(GIVEN ENTRIES)

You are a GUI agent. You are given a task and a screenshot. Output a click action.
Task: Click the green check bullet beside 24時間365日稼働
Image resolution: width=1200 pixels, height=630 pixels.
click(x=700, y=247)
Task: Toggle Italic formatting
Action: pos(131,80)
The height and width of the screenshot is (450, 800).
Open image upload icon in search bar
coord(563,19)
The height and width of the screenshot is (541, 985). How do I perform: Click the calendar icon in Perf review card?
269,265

(End GIVEN ENTRIES)
(GIVEN ENTRIES)

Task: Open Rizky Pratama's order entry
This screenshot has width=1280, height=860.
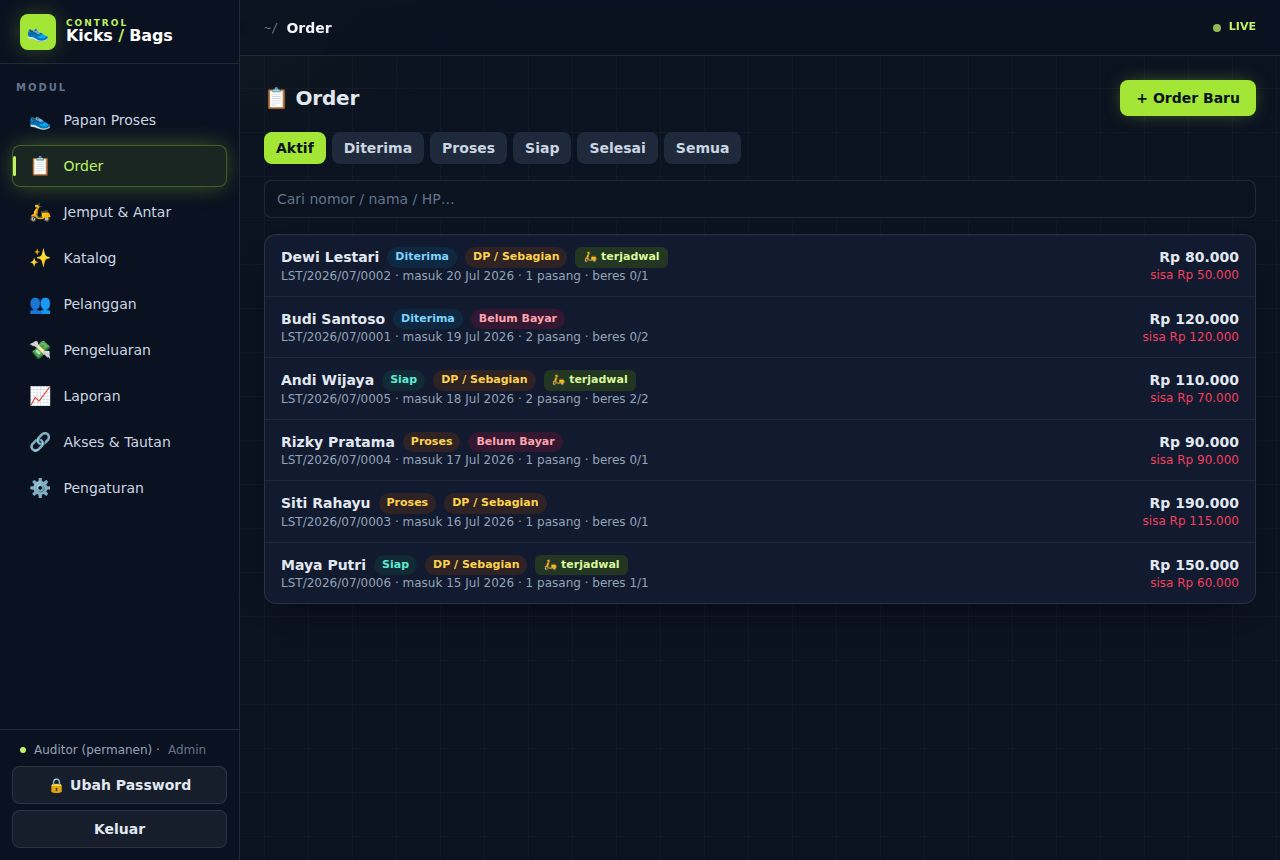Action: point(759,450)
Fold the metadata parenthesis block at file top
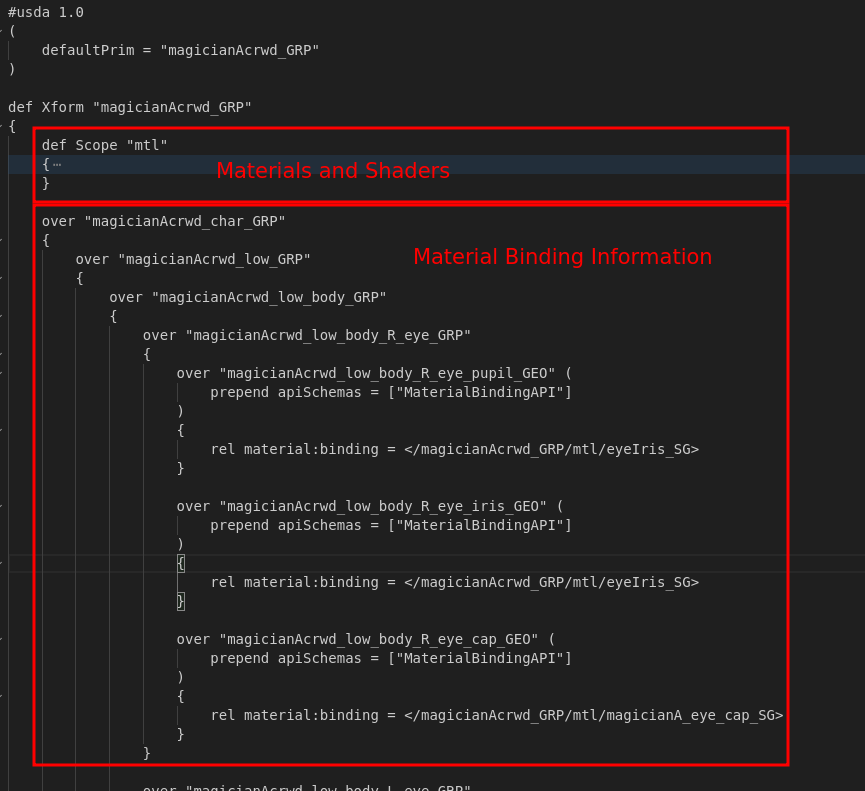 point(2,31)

(End GIVEN ENTRIES)

**EXERCISE REQUIREMENTS**
From the line holding "You are a GUI" to the line holding "The height and width of the screenshot is (450, 800).", inclusive, restate each line above exactly as written.

**TASK ANSWER**
You are a GUI agent. You are given a task and a screenshot. Output a click action.
Task: Click the green check bullet beside 24時間365日稼働
Image resolution: width=1200 pixels, height=630 pixels.
click(x=700, y=247)
Task: Toggle Italic formatting
Action: pos(131,80)
The height and width of the screenshot is (450, 800).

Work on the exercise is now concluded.